# What you are asked to do:
Copy out the lines verbatim, starting with the line containing "The width and height of the screenshot is (699, 552)." and ending with the line containing "Looking at the screenshot, I should pos(638,312).", with both of those lines included.

# Data excerpts:
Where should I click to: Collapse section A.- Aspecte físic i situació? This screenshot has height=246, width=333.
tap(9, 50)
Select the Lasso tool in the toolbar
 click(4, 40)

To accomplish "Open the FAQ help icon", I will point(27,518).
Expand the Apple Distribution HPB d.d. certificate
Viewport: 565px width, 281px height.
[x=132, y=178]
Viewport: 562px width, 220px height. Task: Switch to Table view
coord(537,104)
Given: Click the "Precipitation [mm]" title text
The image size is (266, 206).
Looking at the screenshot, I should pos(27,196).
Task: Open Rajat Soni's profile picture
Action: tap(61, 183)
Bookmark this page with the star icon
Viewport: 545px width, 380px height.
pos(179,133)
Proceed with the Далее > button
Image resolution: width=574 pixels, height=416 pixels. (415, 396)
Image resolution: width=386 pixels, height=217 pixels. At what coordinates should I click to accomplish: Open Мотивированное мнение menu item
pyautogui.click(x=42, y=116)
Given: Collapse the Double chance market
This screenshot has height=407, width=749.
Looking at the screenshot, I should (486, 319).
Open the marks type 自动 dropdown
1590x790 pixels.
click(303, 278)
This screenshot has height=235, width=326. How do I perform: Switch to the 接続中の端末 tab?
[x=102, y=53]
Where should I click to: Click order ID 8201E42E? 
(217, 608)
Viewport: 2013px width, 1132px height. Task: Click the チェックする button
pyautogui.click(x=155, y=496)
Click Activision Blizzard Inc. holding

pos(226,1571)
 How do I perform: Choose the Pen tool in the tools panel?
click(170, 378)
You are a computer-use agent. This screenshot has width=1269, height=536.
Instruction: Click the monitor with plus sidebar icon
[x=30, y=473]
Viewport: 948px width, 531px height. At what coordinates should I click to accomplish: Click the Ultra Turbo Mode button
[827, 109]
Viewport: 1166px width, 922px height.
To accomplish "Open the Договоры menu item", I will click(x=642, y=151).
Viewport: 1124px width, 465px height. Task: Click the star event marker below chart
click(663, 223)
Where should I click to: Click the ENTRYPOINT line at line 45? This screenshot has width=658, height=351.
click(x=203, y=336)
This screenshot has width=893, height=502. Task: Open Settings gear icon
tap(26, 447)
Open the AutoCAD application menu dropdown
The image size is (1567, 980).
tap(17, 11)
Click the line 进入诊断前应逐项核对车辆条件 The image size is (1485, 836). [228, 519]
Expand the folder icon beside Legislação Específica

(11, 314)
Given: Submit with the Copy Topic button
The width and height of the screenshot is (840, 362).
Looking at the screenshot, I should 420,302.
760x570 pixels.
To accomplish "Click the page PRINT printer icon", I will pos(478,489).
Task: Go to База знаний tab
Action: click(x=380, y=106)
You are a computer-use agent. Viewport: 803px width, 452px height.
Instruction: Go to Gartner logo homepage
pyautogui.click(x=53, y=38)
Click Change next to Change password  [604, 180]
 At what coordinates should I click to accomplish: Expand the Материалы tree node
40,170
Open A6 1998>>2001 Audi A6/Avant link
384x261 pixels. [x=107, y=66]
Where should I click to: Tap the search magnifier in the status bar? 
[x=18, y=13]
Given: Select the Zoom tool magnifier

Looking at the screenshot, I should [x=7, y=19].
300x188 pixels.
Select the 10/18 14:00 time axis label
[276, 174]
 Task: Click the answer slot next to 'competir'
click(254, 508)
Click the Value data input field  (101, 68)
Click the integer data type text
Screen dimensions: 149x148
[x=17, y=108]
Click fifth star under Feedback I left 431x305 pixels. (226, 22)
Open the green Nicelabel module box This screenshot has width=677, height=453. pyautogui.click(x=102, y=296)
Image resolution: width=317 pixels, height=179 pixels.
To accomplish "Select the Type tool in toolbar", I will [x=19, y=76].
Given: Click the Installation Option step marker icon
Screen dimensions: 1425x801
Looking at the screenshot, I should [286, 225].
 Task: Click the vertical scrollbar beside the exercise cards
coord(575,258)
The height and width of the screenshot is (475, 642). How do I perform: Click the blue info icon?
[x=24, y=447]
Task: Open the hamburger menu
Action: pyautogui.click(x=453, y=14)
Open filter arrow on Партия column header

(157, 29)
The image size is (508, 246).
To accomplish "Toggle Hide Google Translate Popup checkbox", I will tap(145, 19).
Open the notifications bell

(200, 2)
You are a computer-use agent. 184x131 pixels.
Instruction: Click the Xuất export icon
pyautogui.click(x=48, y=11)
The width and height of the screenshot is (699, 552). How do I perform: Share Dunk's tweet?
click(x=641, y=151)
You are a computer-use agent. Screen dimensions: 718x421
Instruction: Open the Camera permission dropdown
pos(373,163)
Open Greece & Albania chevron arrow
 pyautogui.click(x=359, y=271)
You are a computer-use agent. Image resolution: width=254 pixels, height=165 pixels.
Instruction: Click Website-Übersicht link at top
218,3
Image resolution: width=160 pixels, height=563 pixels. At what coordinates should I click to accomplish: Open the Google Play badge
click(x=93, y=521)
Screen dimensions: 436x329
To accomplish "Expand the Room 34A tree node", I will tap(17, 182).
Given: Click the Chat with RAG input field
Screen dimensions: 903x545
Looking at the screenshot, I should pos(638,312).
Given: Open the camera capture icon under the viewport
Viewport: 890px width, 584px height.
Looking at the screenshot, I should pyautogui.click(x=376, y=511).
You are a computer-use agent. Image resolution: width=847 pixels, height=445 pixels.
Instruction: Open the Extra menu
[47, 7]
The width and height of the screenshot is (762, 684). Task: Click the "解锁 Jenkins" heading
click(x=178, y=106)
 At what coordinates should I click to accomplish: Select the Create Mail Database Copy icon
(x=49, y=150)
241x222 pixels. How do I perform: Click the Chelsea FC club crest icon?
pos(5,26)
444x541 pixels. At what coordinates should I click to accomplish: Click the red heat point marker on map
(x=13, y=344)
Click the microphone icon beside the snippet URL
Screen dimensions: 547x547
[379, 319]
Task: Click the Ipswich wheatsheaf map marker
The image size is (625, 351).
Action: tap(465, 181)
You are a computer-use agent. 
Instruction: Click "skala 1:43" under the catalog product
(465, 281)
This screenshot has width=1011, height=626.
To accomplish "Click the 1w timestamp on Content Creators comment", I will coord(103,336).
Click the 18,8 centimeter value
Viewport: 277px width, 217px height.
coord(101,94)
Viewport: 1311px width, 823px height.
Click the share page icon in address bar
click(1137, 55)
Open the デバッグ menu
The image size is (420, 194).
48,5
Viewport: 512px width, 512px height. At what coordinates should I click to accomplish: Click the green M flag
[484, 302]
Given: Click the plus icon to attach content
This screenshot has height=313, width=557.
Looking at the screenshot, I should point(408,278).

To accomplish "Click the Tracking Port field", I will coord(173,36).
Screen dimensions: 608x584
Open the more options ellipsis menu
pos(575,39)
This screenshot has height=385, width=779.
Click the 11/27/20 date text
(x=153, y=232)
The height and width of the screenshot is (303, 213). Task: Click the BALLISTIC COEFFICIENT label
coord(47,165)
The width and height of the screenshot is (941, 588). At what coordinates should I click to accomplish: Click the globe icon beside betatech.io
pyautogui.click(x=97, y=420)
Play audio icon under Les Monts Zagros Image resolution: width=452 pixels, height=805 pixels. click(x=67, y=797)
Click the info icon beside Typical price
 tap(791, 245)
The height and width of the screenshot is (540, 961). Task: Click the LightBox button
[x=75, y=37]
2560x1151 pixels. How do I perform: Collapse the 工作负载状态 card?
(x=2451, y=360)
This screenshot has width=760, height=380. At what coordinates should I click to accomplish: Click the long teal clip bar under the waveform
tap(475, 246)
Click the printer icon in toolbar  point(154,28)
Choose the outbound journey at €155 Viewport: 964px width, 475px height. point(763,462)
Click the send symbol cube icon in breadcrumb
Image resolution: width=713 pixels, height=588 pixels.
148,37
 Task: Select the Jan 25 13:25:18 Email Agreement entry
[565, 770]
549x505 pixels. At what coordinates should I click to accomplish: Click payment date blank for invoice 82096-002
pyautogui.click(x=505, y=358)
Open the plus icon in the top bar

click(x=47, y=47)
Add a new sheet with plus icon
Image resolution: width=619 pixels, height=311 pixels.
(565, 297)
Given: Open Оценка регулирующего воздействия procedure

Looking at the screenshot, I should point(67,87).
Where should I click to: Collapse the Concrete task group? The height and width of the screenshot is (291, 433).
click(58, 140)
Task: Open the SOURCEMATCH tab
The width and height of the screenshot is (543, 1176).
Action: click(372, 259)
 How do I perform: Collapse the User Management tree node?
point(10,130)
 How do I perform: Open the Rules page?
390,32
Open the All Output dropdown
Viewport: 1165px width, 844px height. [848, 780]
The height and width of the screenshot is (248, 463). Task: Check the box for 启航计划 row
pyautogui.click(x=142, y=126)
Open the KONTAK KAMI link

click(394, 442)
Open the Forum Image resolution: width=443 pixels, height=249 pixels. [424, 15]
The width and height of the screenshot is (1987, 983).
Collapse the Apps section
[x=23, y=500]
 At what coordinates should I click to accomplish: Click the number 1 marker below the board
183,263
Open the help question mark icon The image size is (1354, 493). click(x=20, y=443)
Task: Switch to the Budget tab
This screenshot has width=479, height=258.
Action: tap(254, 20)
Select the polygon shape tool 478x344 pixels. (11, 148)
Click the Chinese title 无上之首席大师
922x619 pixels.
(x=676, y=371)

# Problem solution:
The width and height of the screenshot is (699, 552). How do I perform: Share Dunk's tweet?
click(x=641, y=151)
You are a computer-use agent. Screen dimensions: 718x421
Instruction: Open the Camera permission dropdown
pos(373,163)
Open Greece & Albania chevron arrow
 pyautogui.click(x=359, y=271)
You are a computer-use agent. Image resolution: width=254 pixels, height=165 pixels.
Instruction: Click Website-Übersicht link at top
218,3
Image resolution: width=160 pixels, height=563 pixels. At what coordinates should I click to accomplish: Open the Google Play badge
click(x=93, y=521)
Screen dimensions: 436x329
To accomplish "Expand the Room 34A tree node", I will tap(17, 182).
Given: Click the Chat with RAG input field
Screen dimensions: 903x545
Looking at the screenshot, I should pos(638,312).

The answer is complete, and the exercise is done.